Liutvinskas is hopeful that in the 15th package of European Union sanctions on Russia, now being discussed, even harder hitting measures will be put in place. “We feel that more can be done in sanctioning the energy sector,” he said.
“This includes the LNG trade and more to make the oil price cap more effective. Oil remains the key revenue source for the Russian regime to fund its ongoing war against Ukraine. We also need to find ways to further restrict and sanction the Russian financial sector that facilitates the payments between what’s remaining of the trade between Europe and Russia.”
Liutvinskas is also in favour of imposing a ban on all the dual use goods trade. “We have selected segments of dual use goods which have been documented as potentially usable in the military effort,” said Liutvinskas. “But we feel that we should take a step further and discuss a full ban of dual use goods to reduce any risks in this regard.”
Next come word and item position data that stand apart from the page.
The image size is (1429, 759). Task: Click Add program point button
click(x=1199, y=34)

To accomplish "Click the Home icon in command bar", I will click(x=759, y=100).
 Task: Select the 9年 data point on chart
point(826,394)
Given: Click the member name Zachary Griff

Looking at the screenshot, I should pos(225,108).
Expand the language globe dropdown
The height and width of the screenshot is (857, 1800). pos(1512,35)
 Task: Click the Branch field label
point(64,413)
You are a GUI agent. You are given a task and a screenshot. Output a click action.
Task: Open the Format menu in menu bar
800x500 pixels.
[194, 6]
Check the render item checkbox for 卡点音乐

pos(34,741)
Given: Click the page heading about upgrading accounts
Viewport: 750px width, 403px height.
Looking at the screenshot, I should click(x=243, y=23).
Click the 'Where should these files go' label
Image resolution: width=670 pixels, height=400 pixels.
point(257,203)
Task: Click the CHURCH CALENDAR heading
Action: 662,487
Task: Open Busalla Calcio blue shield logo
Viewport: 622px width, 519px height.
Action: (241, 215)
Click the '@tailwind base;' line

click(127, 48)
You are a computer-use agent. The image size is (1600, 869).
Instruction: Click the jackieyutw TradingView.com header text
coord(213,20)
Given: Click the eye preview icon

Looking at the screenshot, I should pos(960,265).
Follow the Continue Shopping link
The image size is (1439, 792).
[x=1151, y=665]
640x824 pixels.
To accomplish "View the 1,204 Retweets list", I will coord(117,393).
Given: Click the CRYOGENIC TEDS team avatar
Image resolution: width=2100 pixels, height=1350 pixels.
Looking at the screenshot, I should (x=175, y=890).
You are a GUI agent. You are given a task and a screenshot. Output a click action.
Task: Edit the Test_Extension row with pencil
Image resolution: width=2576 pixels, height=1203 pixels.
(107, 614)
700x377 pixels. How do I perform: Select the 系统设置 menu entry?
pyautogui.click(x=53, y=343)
He said Lithuania had itself already strengthened the enforcement of sanctions, beyond what had been agreed at the European level. It initiated an agreement between the customs offices of countries bordering Russia and Belarus — the three Baltic states, Finland and Poland — to make customs checks even more detailed and ensure goods crossing the border actually went to the countries declared.
More defence spending
After the success of those measures, Liutvinskas is also urging they be adopted at EU level. But some fear that in the future there may be less support for Ukraine, not more, in particular if Donald Trump becomes the next US president. That may mean a more threatened Lithuania.
Liutvinskas would not comment on this but said Lithuania was planning for consistently higher defence spending. Liutvinskas said that while the US was expected to remain a key partner in security and economically, the country was “doing its own homework and treating our security seriously”.
“We are investing as much as we can, and we are substantially above the Nato minimum threshold of 2%,” he said. “Increasing defence spending is a top priority for this government. Over the course of the last four years — this government’s term — we have increased the defence spending from 2% [of] GDP to 3.2%. There is broad political agreement on the need to increase our capacity to defend in case in case of need.”
He said he expected the figure to stay above 3% in the medium term but, as it was not one-off spending, it would need to be covered by additional revenues, so as not to harm fiscal sustainability. “The question is, will that be enough going forward?” he said. “We’ll see, but the needs are quite substantial, and we have to treat our security very seriously.”